**Data to use**
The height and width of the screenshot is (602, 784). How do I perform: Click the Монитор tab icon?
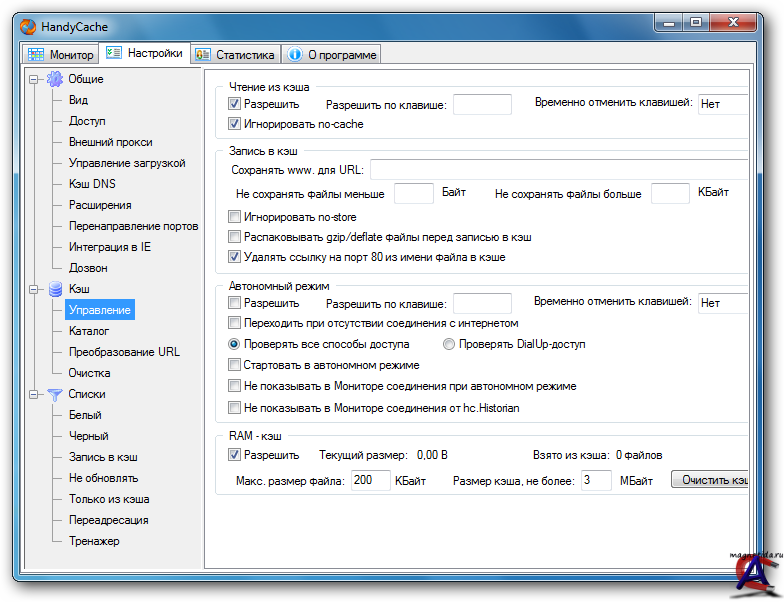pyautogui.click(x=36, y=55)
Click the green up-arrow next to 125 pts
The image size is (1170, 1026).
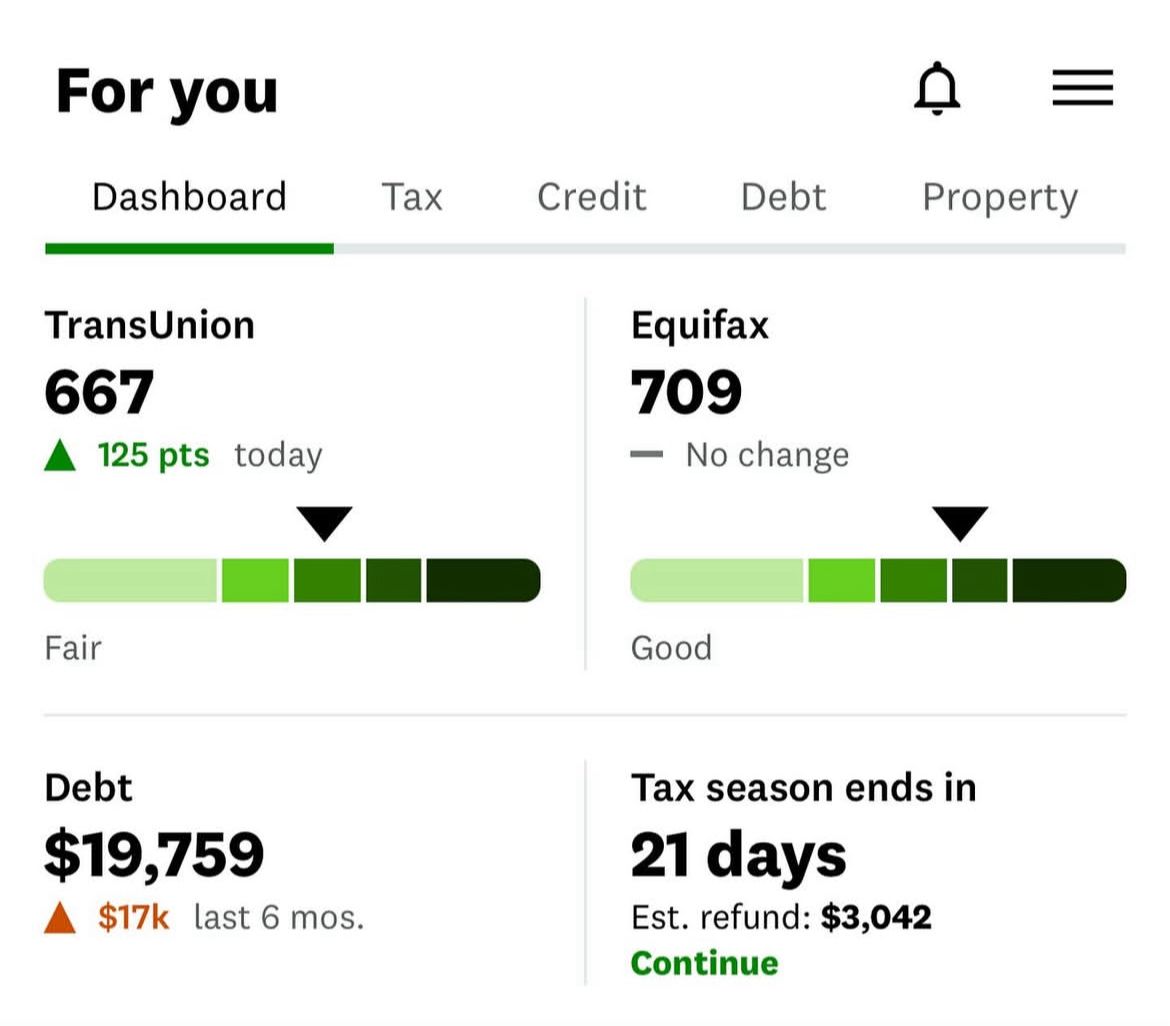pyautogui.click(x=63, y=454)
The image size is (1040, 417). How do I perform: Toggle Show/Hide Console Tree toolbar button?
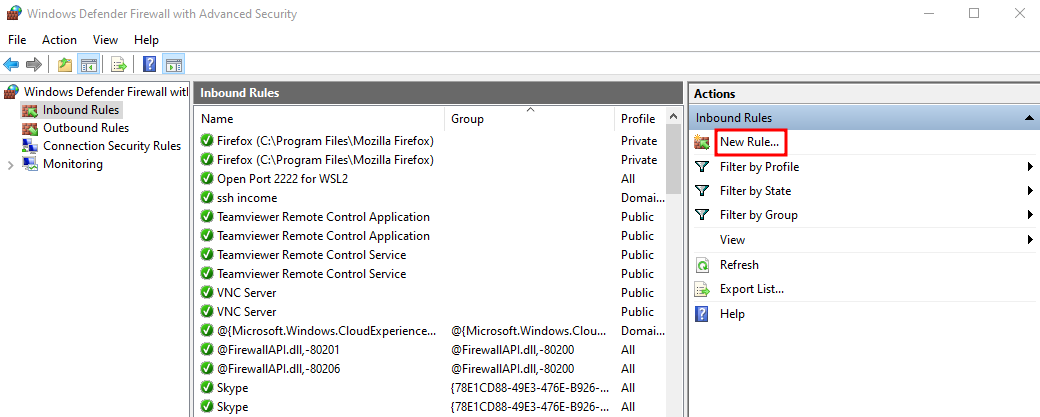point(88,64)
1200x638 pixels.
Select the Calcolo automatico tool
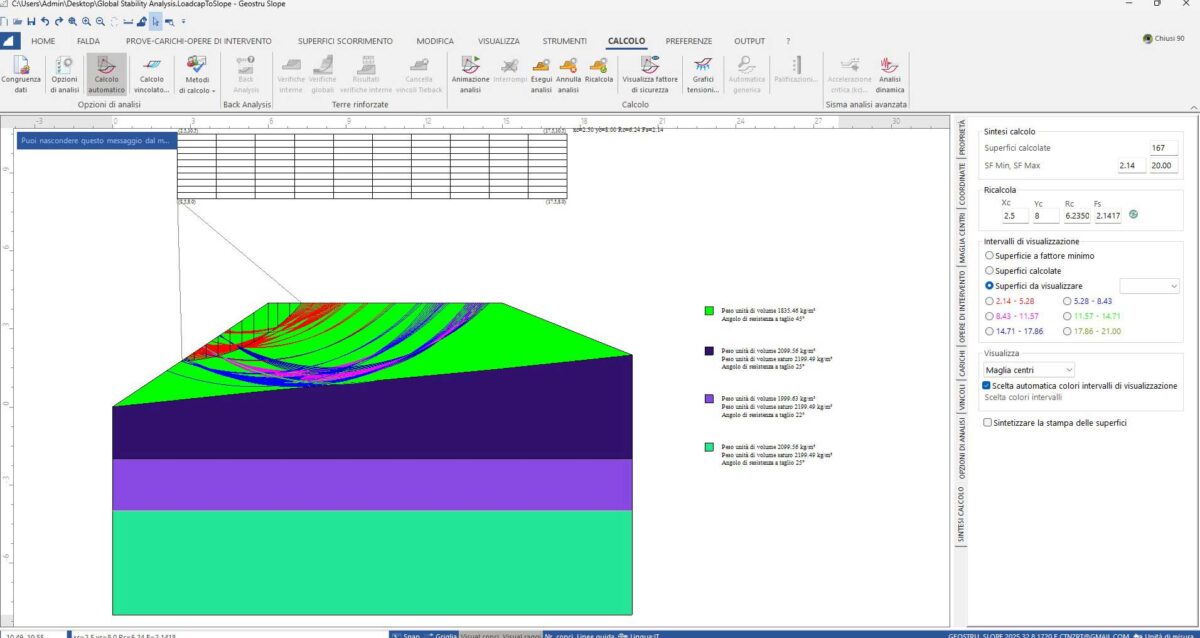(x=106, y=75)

**The task**
From the line containing "The image size is (1170, 1026)." through the last line of the entries, both included, print each line exactly and omit any picture.

**Answer to this problem**
The image size is (1170, 1026).
pyautogui.click(x=63, y=454)
The image size is (1040, 417). How do I perform: Toggle Show/Hide Console Tree toolbar button?
point(88,64)
1200x638 pixels.
Select the Calcolo automatico tool
(x=106, y=75)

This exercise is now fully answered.